RED STAR Yes, and what do you do with a person who is from one tribe making another tribe’s work? Do they get in trouble? It’s Native-made.
THOMPSON It’s amazing to hear Harkins describe her experience at the end of the Fake, Part 2 portion of the video, where she speaks of being adopted and not having the direct connection to her culture that she would have had growing up on the rez. I hear an urban Native experience of feeling displaced in her identity. It’s a gray area as far as the Indian Arts and Crafts Act is concerned. If we actually look at the history of colonization, the history of removal, and the cultural ruptures that result from it, then where do post-colonial experiences of Indigeneity fit in? What is Native art, and who can make that? As a Cree woman who has never been to my own reservation, I often wonder myself.
RED STAR Who gets to tell you what that is? When you look into the Indian Arts and Crafts Act, it says you have to be enrolled in a federally recognized tribe, so we’re falling back on the government’s standard. There was a time when Duane Linklater went on social media and told people to turn him in to the Indian Arts and Crafts board, call 1-888-ARTFAKE. It made me laugh. I thought I could get turned in, too, because I feel like a fraud according to their definition of Native art.
For Linklater and for me it was a joke, but Harkins actually made this work. It feels very authentic, even when she’s trying to tell you that she’s not authentic. The twist is that she is now enrolled in the Cherokee tribe. She lives near her community in Oklahoma.
THOMPSON The way that this show is laid out reads as participatory. As you walk through the space, there are interventions guiding your path, and these dialogues playing into each other.

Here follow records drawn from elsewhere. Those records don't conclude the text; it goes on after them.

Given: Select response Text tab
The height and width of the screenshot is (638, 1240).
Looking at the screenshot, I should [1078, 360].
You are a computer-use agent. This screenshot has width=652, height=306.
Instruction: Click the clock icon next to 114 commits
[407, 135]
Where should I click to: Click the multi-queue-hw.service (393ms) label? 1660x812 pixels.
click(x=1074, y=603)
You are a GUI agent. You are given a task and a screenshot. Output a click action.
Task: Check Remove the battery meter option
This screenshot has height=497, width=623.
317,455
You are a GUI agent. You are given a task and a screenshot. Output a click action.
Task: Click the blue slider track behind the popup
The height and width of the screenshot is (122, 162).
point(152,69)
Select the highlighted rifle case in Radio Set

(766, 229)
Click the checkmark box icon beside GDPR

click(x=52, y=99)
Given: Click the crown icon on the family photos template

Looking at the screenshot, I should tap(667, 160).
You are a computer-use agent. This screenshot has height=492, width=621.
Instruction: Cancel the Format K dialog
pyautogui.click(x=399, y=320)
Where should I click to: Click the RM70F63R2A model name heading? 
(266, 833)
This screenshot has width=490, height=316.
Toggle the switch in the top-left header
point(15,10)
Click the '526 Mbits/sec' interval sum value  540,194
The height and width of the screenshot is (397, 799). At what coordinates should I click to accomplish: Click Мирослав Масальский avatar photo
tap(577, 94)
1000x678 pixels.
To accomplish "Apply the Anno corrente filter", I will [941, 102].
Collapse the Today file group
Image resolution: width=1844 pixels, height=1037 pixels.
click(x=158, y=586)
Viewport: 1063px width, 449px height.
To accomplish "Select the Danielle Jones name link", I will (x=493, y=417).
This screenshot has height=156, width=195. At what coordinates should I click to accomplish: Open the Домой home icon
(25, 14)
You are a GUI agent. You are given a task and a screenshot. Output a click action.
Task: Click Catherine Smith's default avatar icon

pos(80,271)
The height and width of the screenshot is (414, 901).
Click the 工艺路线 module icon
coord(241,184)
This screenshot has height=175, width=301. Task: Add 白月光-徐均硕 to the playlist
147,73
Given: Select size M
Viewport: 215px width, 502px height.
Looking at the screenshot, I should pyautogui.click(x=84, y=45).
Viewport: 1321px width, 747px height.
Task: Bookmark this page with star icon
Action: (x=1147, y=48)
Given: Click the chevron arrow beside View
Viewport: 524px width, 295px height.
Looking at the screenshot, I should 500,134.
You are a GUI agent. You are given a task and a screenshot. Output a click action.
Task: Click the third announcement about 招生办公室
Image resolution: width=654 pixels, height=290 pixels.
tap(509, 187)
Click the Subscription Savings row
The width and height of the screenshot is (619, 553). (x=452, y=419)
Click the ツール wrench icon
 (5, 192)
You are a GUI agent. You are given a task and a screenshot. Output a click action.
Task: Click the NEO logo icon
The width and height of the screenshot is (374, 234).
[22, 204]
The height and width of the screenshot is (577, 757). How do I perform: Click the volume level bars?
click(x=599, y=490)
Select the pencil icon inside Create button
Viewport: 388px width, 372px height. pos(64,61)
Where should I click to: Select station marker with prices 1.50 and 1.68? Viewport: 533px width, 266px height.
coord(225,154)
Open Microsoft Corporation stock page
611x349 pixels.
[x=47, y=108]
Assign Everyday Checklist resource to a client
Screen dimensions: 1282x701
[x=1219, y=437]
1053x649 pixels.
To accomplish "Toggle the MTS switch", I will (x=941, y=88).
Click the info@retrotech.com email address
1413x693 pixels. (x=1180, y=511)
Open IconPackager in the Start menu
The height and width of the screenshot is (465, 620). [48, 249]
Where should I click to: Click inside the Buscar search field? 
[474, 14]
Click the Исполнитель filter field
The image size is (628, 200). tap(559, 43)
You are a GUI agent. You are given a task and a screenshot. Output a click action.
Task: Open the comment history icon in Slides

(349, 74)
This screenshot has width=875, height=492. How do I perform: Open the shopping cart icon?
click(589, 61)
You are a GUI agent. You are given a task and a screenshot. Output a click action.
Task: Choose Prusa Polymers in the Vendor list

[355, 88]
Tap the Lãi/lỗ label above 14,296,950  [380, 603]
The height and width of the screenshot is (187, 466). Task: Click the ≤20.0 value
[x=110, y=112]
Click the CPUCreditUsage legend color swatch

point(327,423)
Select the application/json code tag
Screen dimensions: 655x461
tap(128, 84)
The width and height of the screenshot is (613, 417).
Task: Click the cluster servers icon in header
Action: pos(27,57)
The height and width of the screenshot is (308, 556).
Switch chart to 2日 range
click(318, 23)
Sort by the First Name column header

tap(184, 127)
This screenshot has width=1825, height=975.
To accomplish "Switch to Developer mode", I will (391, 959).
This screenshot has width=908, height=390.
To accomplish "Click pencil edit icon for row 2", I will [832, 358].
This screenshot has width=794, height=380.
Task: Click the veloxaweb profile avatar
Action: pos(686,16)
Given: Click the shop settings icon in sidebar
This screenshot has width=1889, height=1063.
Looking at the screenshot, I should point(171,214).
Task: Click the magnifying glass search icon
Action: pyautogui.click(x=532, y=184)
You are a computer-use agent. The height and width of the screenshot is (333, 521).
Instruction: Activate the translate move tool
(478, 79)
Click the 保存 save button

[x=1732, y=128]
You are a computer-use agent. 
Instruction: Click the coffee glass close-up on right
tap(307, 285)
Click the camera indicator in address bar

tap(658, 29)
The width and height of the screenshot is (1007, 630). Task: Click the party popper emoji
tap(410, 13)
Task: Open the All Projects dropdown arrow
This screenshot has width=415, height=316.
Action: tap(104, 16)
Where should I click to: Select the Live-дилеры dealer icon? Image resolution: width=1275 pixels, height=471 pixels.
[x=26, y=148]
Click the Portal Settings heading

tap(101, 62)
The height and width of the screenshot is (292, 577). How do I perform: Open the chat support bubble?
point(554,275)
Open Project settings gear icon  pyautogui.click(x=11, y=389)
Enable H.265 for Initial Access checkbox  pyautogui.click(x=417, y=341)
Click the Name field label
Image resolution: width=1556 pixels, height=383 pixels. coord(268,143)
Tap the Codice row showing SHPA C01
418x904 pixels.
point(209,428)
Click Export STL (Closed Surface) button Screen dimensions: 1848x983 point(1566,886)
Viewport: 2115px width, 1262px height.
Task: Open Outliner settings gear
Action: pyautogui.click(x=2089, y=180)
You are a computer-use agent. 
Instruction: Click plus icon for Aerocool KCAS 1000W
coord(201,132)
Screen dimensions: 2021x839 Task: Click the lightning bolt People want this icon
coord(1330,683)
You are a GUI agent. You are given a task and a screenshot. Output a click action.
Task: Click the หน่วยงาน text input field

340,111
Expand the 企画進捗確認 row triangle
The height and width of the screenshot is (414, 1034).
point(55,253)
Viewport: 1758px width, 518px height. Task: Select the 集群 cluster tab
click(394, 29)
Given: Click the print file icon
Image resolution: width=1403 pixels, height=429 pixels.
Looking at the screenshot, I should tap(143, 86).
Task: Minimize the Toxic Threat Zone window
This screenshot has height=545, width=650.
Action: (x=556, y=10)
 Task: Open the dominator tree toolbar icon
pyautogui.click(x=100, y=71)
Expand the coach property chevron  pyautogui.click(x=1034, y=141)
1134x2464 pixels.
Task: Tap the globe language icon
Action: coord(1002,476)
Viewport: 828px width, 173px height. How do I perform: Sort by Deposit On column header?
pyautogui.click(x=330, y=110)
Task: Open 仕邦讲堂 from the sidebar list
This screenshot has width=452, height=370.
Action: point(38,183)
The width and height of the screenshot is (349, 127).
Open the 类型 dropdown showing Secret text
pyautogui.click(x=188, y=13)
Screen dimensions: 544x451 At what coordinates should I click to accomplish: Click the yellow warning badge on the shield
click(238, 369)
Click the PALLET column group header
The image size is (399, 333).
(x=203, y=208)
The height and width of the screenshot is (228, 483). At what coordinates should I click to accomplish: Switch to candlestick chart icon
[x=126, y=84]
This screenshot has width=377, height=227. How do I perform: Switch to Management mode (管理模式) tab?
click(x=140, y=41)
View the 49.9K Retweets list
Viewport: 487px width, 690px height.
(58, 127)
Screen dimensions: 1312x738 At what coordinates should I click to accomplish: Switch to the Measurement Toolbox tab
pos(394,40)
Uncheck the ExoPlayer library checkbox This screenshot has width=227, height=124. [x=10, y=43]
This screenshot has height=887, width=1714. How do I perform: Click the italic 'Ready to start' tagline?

RED STAR The works aren’t totally segregated. Like you said, they are sewn into each other. I remember being told I make political art as an undergrad, when I didn’t have any knowledge of contemporary art. I made an installation where I brought lodge poles on the hours-long drive from my reservation and erected them on campus, which I had found out was traditional Crow territory. My professor said I made very political work. I was shocked. I thought I was just stating the truth. Years later I understood why my professor thought of my work as political. It resides outside the colonial norm and that can make people uncomfortable. The artists in “Our Side” aren’t afraid of that. If we as Native contemporary artists are to be included in the mainstream, we need more shows like this out there, along with more concentration on individual Native artists and their voices.